Ils n'ont pas bougé de la nuit, pas même de quelques centimètres, à l'exception de Gabriel qui a passé une jambe sur celles de Bardella. Leurs deux corps sont toujours blottis l'un contre l'autre, et leurs respirations demeurent calquées l'une sur l'autre, peut être même qu'il en est autant pour leurs battements de cœur. Jordan espère que cette journée sera meilleure que la veille, mais ça ne devrait pas être bien difficile, à moins que les cieux décident de le lapider avec sa bêtise.

Même si le jeune homme prend le plus grand soin à ne pas bouger afin de ne surtout pas réveiller Gabriel, celui-ci finit par ouvrir de petits yeux fatigués, mais qui ont meilleure mine après cette nuit de repos.
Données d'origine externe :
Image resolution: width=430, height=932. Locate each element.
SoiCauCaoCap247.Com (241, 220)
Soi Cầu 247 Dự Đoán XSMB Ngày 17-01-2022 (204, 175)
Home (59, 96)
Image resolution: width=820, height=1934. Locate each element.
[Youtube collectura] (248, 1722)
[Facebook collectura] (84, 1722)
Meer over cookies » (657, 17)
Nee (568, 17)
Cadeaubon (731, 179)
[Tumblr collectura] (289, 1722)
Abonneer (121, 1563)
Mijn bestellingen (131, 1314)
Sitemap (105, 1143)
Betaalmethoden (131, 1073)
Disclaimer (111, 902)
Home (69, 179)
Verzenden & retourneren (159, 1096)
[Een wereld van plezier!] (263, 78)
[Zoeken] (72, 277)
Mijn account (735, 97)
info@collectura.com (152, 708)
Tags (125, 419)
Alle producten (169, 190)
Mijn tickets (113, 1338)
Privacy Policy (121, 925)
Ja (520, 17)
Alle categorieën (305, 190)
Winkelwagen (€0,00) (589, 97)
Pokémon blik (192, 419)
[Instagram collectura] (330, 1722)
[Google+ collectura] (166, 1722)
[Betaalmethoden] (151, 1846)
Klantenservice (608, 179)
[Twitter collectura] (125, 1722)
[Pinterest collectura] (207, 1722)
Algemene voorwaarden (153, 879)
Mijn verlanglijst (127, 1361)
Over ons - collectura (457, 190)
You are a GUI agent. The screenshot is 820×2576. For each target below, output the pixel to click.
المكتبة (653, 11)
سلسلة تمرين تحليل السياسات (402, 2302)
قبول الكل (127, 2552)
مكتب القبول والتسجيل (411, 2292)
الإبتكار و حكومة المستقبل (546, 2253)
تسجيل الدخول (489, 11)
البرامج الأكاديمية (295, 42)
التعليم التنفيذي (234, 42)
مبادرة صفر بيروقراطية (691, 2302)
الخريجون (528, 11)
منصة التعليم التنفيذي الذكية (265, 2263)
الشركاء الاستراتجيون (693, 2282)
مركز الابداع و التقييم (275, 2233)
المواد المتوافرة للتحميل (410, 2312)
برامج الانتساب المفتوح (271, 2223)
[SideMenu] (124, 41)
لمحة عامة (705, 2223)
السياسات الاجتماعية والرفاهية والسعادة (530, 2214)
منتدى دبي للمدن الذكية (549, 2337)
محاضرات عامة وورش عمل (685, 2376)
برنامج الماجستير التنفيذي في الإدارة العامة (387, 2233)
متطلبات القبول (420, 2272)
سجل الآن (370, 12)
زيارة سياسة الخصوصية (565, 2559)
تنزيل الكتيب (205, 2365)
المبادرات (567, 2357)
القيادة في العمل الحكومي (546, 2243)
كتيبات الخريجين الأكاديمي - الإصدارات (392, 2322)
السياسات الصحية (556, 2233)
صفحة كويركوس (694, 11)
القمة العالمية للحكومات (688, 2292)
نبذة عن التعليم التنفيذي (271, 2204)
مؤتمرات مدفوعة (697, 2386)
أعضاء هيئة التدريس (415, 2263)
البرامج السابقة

Ils se regardent, et Attal sourit : il ne l'a pas lâché, il l'a tenu jusqu'au bout du monde de leurs songes agités.

- Bonjour, chuchote Gabriel.

- Bonjour, rétorque Jordan sur le même ton. Ça va mieux ?

Le jeune homme fait une grimace, et il semble méditer sur les mots à utiliser, alors Bardella attend sa réponse :

- Disons que je me suis fait une idée.

- Quelle idée ?

- Je n'ai pas envie de te répondre, puisque toi, tu ne me réponds que des choses absurdes.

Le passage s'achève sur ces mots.